Trying this code
library(future)
library(foreach)
ncores <- 3
cl <- parallel::makeCluster(3)
avail <- bigstatsr::FBM(ncores, 1, type = "integer", init = 1)
doFuture::registerDoFuture()
res <- vector("list", 5)
for (i in seq_along(res)) {
while (sum(avail[]) == 0) {
cat("Waiting..\n")
Sys.sleep(0.5)
}
ind.avail <- which(avail[] == 1)
cat("Available:", length(ind.avail), "\n")

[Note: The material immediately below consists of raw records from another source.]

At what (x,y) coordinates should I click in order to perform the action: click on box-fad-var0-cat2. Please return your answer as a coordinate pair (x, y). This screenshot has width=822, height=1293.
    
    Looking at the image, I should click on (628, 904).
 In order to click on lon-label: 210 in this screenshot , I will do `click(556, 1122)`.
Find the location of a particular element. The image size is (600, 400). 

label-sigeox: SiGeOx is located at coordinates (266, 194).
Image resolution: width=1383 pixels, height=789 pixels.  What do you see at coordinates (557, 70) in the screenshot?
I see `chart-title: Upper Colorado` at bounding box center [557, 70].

plan(cluster, workers = cl[ind.avail])
foo <- foreach(i = 3:1) %dopar% {
Sys.sleep(i)
}
print(one <- ind.avail[1])
avail[one] <- 0; print(avail[])
res[[i]] <- cluster(workers = cl[one], {
Sys.sleep(5)
avail[one] <- 1
i
})
}
sapply(res, resolved)
parallel::stopCluster(cl)
Error I get: Initialization of plan() failed, because the test future used for validation failed. The reason was: Unexpected result (of class ‘NULL’ != ‘FutureResult’) retrieved for ClusterFuture future (label = ‘<none>’, expression = ‘NA’)
.
Explanation of my example trying to reproduce my real problem:
- I loop many times (here 5) over two steps
- the first step is easily parallelized with foreach
- the second step is not easily parallelized and depends on the first step
So my idea was to parallelize the first step over all available clusters and to run the second step asynchronously using one cluster only. This cluster would not be available anymore until this asynchronous job is finished. Then the next first step would have one less cluster available and so on. When there is no available cluster anymore for the first step, it would wait for some asynchronous job to finish and to release some cluster.